Required work — Across these entries, work out how many lines carry the string "will", and give only that number.

Stored data:
Start of Block

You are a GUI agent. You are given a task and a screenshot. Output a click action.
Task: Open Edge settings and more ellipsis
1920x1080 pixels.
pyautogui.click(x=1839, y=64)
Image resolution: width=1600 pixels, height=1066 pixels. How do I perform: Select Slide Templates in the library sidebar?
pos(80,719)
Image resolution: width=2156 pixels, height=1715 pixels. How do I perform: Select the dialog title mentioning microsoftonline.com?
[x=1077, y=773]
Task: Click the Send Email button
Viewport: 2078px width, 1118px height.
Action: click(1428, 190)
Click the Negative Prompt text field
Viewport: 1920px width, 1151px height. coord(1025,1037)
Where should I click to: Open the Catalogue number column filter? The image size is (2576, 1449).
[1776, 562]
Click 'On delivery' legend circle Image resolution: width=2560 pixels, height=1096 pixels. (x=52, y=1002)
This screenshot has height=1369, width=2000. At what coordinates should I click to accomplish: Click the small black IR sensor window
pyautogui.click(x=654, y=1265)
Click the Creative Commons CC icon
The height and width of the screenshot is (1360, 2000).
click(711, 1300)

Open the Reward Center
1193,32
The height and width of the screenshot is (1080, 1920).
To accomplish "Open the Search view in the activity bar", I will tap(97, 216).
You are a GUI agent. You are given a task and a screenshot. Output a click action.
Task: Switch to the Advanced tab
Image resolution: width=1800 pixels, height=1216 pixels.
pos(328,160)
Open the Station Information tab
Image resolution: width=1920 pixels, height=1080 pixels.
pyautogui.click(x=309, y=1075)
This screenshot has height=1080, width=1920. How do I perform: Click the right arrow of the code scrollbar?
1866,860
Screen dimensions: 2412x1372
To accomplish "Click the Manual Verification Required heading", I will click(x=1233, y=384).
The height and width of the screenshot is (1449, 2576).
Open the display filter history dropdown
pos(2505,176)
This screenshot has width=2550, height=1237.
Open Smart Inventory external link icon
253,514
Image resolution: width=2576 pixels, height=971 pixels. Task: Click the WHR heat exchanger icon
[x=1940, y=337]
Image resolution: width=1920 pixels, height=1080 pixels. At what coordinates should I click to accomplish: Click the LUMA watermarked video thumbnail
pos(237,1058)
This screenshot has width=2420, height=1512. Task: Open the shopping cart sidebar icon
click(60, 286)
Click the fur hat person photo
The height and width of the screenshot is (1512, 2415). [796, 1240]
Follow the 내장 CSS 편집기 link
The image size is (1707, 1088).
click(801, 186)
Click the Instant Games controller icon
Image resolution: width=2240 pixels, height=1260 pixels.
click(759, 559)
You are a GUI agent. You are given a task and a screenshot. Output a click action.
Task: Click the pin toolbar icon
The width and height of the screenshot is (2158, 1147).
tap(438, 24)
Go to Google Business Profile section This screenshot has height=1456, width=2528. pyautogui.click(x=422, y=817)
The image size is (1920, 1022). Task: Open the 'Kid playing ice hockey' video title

End of Block

Answer to the problem — 2